Things London did well in 2016

Now that we’re nearing the end of 2017, 2016 memories have started to take firmer shape.

Three productions had a profound impact on yours truly this year: ENO’s Akhnaten and ROH’s The Nose and Oedipe. Hard to miss that all of them are 20th century operas. Perhaps they just lend themselves a lot better to contemporary takes. Also, to apparently fresh takes, as none is particularly often performed. The thrill of the lesser spotted is its own reward.

Becoming who you are

Akhnaten the opera is, for me, a great example of an intelligent way of dealing with a subject (apparently) alien to our contemporary sensibilities.
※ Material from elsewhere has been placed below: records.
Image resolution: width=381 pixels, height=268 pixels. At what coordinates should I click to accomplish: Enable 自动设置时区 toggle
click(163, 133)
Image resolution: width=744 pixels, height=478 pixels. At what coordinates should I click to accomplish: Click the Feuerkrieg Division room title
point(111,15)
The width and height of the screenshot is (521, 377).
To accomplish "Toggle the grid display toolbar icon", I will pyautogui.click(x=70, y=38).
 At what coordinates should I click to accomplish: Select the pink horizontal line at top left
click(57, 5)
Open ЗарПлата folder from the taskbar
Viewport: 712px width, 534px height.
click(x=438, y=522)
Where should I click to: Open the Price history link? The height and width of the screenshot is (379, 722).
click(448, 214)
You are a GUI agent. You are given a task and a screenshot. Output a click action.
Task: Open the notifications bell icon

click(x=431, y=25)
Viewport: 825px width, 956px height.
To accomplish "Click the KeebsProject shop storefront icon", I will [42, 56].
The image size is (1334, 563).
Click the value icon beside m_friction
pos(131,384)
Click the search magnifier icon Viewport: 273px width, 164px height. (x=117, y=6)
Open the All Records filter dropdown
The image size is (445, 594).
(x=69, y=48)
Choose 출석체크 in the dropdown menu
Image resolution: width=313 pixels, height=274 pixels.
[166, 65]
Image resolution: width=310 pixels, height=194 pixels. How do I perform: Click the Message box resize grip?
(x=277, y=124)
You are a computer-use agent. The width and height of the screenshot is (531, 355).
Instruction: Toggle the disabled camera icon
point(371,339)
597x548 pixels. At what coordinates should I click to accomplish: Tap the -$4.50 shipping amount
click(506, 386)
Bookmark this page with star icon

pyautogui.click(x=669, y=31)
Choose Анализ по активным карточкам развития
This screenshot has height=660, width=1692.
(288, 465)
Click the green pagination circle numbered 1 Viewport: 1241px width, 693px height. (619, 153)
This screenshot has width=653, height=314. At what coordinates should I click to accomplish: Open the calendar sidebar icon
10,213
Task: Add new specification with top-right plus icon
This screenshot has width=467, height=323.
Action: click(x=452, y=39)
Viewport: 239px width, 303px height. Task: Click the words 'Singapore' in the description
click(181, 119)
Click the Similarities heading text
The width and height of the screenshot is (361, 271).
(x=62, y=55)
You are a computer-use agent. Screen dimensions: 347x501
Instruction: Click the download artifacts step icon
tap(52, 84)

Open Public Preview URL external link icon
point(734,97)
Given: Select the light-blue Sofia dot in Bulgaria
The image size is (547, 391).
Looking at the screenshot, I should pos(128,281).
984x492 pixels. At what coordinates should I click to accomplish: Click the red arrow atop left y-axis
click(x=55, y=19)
Our sources of understanding are 2000 years of Christianity, the Curse of the Pyramids, National Geographic aesthetics and Tutankhamen as pop culture symbol. The assertion of the self resonates through centuries.

Losing yourself

The Nose is comedy in its purest sense. Laughing – letting go of words – is letting go of rationality (= identity). We laugh at something when it becomes absurd and words to describe what is happening fail us. Laughing is also an act of confidence: identity is revealed as silly self importance.

Identity as burden

Oh, poor Oedipe, he is cursed to be who he is. The terracotta living wall is visceral and primordial, sun-infused and of slithery mud at the same time.

About dehggial

Mozart/Baroque loving red dragon

Posted on November 24, 2017, in 20th century, ENO, royal opera house and tagged , , , , . Bookmark the permalink. Leave a comment.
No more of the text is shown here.